One other study has also looked at the effect of saliency and value in economic decision making and, consistent with our results here, concluded that both saliency information and value information are required to explain these choices (49). Importantly, although the Navalpakkam et al. (49) study did not determine the ratio between saliency information and value information or analyze sequences of multiple fixations, it did propose an alternative model of how saliency and value are combined based on Bayesian inference. Their model proposed that expected reward was determined through a multiplicative combination of value (assigned before each trial) and a Bayesian estimate of low-level features such as orientation. Subjects then simply chose the location with the highest expected reward. One very important difference between the model presented here and the Navalpakkam model is that whereas we have assumed visual saliency implicitly affects the final choice process only through biasing fixations, Navalpakkam et al. assumed that visual saliency was explicitly combined with value to calculate the expected reward. We discuss this distinction further below. Although their model fitted their data well, we believe there are several advantages of the DDM-based model proposed here over a Bayesian model. First, the Bayesian approach requires an estimate of stimulus reliability (cf. ref. 50), which is often not available in naturalistic decision making when behavior is not overtrained. Second, Bayesian models do not account for the required decision-making time and thus are ill-suited for modeling the gaze process’s temporal aspect. Finally, a growing body of evidence suggests the firing properties of neurons that likely drive decisions in the LIP and the FEF are well described by stochastic accumulator models (cf. refs. 10 and 24). Although we cannot rule out that a Bayesian model would also model these data well, we believe that stochastic accumulator models provide a more comprehensive explanation of choices that includes time and a neurally plausible implementation.

Importantly, we considered each fixation as independent and grouped all fixations before fitting the model. This approach was necessary here because subjects made relatively few fixations per trial. However, numerous studies have shown that initial fixations may differ from later fixations during visual search tasks (8, 51, 52) and free viewing (53). One difference between this task and other similar tasks is that we used a grayscale mask to enforce a specific viewing time (2 s). A consequence of this manipulation was that the final saccades before choice were often between visually meaningless gray boxes. Thus, we eliminated the final fixations from our analysis because they are likely to be guided by memory and value and not by salient visual information. As mentioned, this study was part of a larger data collection effort and we hope to investigate these saccades in future work.

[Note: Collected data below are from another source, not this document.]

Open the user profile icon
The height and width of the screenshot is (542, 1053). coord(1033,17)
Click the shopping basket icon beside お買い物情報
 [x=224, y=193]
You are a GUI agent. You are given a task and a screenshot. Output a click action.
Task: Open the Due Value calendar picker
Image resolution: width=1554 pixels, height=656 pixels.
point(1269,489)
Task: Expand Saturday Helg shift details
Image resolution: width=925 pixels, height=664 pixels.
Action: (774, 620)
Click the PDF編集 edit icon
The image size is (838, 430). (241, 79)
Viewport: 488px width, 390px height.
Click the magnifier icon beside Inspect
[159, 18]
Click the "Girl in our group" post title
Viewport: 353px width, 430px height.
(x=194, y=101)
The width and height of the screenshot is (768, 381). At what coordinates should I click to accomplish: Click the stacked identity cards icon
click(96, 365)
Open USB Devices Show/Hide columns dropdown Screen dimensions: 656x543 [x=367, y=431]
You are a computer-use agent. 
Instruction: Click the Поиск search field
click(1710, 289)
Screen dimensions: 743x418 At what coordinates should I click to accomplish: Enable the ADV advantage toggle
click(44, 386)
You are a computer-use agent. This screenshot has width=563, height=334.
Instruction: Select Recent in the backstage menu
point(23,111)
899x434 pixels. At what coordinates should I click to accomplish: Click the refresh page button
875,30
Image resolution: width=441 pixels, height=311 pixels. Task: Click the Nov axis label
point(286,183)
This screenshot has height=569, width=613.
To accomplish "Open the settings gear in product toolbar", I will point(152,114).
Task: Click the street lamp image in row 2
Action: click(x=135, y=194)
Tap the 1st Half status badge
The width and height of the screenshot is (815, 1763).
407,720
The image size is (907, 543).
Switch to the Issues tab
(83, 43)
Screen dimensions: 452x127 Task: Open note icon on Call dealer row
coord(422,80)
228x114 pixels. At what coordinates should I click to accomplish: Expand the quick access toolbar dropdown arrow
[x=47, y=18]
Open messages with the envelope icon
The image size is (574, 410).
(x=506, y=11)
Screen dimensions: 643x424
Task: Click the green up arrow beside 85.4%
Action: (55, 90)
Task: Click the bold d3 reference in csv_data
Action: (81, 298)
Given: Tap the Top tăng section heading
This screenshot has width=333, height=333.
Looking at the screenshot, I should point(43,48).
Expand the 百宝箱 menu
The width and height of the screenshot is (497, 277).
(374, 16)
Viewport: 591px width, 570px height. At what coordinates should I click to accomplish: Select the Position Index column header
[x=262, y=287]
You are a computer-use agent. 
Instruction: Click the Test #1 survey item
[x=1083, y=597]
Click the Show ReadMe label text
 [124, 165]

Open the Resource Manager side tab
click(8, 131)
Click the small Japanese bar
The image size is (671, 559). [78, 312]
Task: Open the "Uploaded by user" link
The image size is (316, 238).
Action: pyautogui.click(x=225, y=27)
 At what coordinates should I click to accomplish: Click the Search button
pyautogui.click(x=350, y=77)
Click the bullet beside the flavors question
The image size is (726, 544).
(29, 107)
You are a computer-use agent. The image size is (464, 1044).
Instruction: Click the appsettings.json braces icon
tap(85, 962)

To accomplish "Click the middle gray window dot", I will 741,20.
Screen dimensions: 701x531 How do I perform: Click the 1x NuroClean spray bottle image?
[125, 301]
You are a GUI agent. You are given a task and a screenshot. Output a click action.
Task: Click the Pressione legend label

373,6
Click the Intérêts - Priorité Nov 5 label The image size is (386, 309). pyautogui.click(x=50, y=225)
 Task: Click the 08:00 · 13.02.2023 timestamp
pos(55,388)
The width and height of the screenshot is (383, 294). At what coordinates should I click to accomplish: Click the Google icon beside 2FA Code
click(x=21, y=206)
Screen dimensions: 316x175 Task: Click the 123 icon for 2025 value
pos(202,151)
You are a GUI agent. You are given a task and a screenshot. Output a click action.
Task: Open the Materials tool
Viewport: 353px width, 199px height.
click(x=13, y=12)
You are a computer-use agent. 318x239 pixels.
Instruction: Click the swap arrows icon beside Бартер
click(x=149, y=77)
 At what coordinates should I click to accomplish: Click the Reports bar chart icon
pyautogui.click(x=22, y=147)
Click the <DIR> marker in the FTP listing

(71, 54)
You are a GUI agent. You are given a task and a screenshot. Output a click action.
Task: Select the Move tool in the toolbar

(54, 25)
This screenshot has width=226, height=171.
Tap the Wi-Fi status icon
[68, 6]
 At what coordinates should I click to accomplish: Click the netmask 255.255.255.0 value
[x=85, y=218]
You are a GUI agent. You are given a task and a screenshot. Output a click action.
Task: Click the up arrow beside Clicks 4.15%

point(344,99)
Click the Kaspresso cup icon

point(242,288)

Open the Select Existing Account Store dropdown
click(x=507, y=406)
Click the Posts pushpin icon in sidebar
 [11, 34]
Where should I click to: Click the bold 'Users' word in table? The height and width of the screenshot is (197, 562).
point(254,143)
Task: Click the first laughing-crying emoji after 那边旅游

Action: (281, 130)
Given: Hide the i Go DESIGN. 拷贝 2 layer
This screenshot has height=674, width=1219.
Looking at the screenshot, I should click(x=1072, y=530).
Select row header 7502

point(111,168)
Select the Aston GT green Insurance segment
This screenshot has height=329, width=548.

One intriguing hypothesis for future work comes from studies showing that early fixations are driven toward higher-saliency locations whereas later fixations are driven to more top–down relevant locations (53, 54). Here, value is top–down, so one might expect that the influence of value and saliency would change later in the trial. Namely, one might expect that saliency contributes most to the first fixation and falls off later in the trial, whereas value contribution is lowest early but increases throughout the trial. Unfortunately because subjects made relatively few fixations in this study, our dataset did not provide enough statistical power to test this hypothesis. Future experiments with larger displays to encourage more eye movements could be conducted to test this hypothesis.

The DDM vs. Other Accumulator Models.

Here we have made extensive use of the drift–diffusion model to predict not only fixations but also the valuation process. Although the DDM is a very popular stochastic accumulator model, it is only one of many, including the leaky competing accumulator (5), race (4), the linear approach to threshold with ergodic rate (LATER) (55), the Ornstein–Uhlenbeck model (11), the sequential probability ratio test (SPRT) (56), and indeed, conceptually, even integrate-and-fire neural models (cf. ref. 57). Furthermore, this model does not include additional features that have proved useful elsewhere, such as inhibition (58) or gating (24).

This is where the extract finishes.